Work to be completed. Copy out the lines from the one with "The image size is (385, 288)." to the one with "coord(855,93)", both included, keeping every character unchanged.

Entries for finding displayed items.
## BEGIN
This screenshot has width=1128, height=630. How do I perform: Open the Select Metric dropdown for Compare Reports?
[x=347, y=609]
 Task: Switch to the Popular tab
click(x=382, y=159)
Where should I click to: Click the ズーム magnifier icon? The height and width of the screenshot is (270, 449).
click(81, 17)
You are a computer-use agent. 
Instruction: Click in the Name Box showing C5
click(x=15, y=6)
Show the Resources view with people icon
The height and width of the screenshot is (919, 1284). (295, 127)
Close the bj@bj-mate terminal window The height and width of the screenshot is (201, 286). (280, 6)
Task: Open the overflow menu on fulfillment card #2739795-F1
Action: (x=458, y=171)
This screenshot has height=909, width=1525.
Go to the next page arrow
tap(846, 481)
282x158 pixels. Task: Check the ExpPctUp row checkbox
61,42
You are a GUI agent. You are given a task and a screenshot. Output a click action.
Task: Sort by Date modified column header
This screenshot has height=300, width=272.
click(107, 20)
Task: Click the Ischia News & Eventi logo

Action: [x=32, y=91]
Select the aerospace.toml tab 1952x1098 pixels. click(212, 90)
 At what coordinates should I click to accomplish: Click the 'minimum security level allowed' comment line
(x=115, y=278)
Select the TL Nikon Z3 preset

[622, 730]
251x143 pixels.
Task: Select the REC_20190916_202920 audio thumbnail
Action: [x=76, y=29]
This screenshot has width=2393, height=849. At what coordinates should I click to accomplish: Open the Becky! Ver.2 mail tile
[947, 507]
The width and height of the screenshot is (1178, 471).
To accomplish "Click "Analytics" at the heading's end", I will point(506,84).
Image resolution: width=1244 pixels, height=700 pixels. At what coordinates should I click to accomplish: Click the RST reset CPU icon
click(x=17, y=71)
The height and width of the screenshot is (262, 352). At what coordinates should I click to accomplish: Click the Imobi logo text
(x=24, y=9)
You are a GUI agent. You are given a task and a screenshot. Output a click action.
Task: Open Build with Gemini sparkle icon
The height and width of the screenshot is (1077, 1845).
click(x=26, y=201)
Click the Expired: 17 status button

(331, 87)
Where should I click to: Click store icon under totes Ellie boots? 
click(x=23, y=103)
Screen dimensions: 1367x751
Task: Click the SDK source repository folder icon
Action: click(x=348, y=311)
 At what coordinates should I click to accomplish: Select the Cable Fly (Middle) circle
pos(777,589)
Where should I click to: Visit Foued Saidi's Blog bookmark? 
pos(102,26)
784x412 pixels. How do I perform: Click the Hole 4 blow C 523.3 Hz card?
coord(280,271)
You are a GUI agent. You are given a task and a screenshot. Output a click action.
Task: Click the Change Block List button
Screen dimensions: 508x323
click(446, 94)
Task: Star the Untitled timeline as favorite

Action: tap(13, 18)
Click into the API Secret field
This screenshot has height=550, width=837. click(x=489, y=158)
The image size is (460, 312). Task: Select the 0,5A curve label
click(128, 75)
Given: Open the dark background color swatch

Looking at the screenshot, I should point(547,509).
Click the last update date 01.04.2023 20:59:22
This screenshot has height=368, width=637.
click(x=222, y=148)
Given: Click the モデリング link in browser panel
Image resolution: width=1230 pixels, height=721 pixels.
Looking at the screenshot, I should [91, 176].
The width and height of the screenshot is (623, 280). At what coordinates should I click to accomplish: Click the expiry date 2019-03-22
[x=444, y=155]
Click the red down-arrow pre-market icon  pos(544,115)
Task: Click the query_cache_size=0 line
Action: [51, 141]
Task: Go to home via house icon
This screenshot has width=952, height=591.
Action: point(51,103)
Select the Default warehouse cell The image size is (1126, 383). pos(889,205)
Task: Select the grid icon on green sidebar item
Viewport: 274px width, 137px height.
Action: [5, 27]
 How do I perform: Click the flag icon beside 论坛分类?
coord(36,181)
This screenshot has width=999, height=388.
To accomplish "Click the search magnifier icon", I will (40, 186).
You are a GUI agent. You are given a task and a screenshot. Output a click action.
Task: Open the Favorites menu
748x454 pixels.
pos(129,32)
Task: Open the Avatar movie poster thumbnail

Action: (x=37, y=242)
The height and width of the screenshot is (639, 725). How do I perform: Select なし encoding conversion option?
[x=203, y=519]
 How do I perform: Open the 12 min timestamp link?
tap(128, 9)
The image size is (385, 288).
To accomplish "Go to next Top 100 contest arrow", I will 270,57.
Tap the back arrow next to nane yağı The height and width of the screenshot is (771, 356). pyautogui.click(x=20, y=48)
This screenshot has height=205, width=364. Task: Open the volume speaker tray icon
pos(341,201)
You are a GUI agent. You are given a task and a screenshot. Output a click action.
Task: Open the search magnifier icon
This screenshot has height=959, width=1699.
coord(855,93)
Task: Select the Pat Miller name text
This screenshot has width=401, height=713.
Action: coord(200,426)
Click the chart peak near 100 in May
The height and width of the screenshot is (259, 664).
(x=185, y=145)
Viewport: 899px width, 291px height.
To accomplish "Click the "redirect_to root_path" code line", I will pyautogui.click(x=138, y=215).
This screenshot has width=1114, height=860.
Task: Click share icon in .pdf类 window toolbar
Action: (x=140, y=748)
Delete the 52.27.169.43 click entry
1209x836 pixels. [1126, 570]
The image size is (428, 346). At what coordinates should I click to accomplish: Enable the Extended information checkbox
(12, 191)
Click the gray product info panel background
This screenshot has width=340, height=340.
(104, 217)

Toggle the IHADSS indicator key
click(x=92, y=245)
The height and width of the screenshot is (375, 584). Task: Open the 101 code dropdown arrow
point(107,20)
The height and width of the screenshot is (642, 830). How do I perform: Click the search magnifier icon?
## END
Correct result.
The image size is (385, 288).
To accomplish "Go to next Top 100 contest arrow", I will 270,57.
Tap the back arrow next to nane yağı The height and width of the screenshot is (771, 356). pyautogui.click(x=20, y=48)
This screenshot has height=205, width=364. Task: Open the volume speaker tray icon
pos(341,201)
You are a GUI agent. You are given a task and a screenshot. Output a click action.
Task: Open the search magnifier icon
This screenshot has height=959, width=1699.
coord(855,93)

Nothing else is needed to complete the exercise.